The child welfare population was swelling by leaps and bounds, and governors and legislators were throwing all kinds of money at this problem, and it didn't make a damned bit of difference.
Plus there were some ideas that had no basis in any kind of research that resulted in the kids being left in extremely dangerous situations, resulting in dead babies, and dead babies killed at the hands of parents who were well known to child welfare authorities for serious abuse in the past.
That's really what motivated me more than anything else.
The other thing that motivated me was that I got involved in taking an in-depth look at Michigan's child welfare system, and the more we looked at it, the worse it looked. I'll give you just one example. If you were to call your local child welfare agency and say we or I would like to adopt a child, particularly an infant, the first thing you'd be told is, well, there are no infants available, unless you want one that has very severe physical problems. If you want to be on a waiting list for the three, four or five years, we can work it out.
Well, if you happen to have 20, 30, or 40 thousand dollars, you'll go buy a child from abroad, which increasingly has happened.
We found there were tens of thousands of infants being propelled into this system and contrary to what people were told, they were not getting adopted out, they were not getting returned to their birth parents, or if they were, it was for a very short period of time because the parents were unable care for them, and they would go back into foster care, so they were essentially growing up being raised by the government.
And on top of it, they were being bounced around from placement to placement. And by time the child is three, four, five years old, they've had three or four placements, which is devastating for them.

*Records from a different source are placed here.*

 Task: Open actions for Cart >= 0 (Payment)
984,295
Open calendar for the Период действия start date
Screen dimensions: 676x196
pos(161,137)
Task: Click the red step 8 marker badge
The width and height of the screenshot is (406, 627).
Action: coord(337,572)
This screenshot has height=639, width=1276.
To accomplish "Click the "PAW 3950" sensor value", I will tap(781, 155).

What we found in Michigan, we thought this must be an anomaly. But when we started to look nationally, we found infants were the largest, fastest growing population coming into the child welfare systems, and it was the same damned story everywhere we went.
Q. Will privatizing improve things?
A. Most of Philadelphia's child welfare services are contracted out to private non-profit agencies. And there are a few agencies here in town who deliver outstanding child welfare services. There are a number of them whose services are very poor, and in fact not only poor, but have been actually abusive and mistreated kids. This is the kind of thing that needs to be addressed and cleaned out, and a lot of it needs some competition in the child welfare marketplace.

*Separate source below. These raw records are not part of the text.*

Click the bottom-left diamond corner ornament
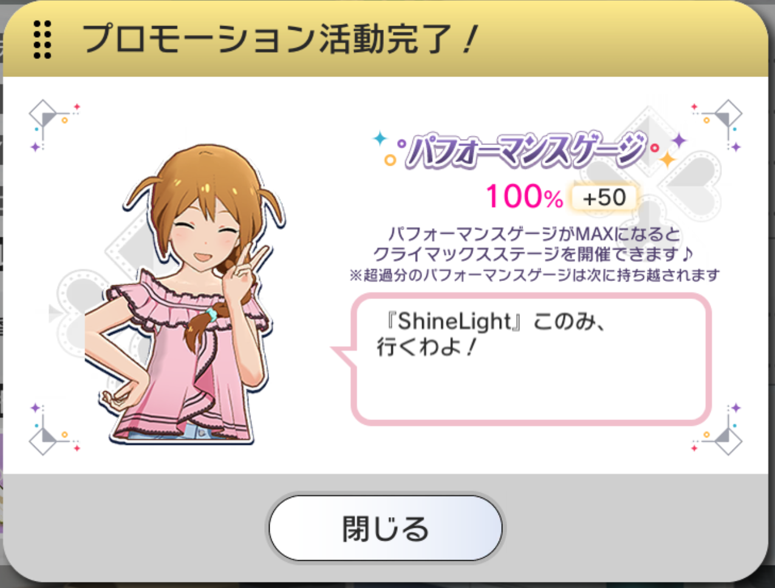775x588 pixels. [x=53, y=428]
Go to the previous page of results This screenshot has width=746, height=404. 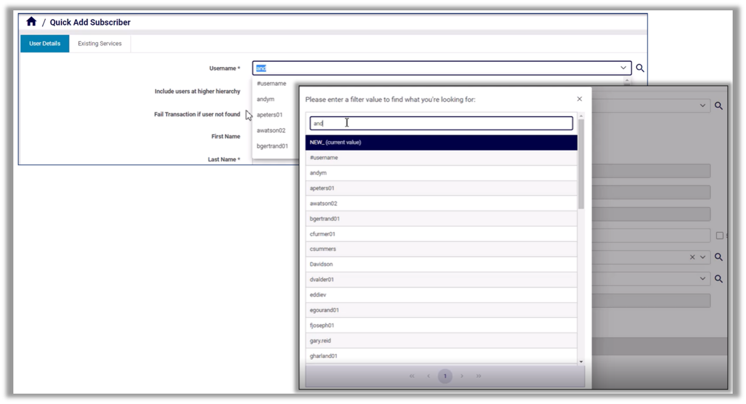tap(428, 376)
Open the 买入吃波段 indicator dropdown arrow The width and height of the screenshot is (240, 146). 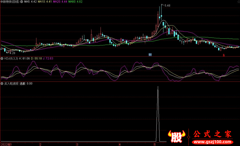pos(2,83)
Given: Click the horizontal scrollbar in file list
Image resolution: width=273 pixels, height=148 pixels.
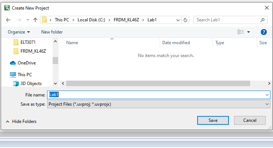Looking at the screenshot, I should pos(147,84).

Now the for-profit involvement could be just as bad. I'm not saying that we will not have the greedmongers in there, which is why I don't want to leave this kind of thing to just the business types. I've talked about this with [Wharton Dean] Tom Gerrity. There are serious issues of ethics and values and quality of services that could easily get sidetracked in the for-profits. We see it in the health care field, and I'm very concerned about it.
On the other hand, if it's done well, the profit sector can work very well.
Q. Have you seen it work anywhere?
A. We have one live example in the state of Kansas. What they decided to do there was to contract out the management of their child welfare system to a for-profit health care company. Although there have been some missteps, so far the independent groups that have looked at it have concluded that it's a much more humane system, that services are being delivered much more efficiently, that children are not being bounced around from placement to placement, that there's better recruitment and supervision and support of foster parents, children are quickly adopted, and there's much more attention to stability and permanence.
The for-profit sector has a lot of good management practices and business practices, advances in the use of technology that could also be extremely helpful to the field.
We clearly need to break up the monopoly we have. And we need to realize that this system that we have out there is a dinosaur. It's chewing up a lot of kids and families, and it's chewing up an awful lot of money.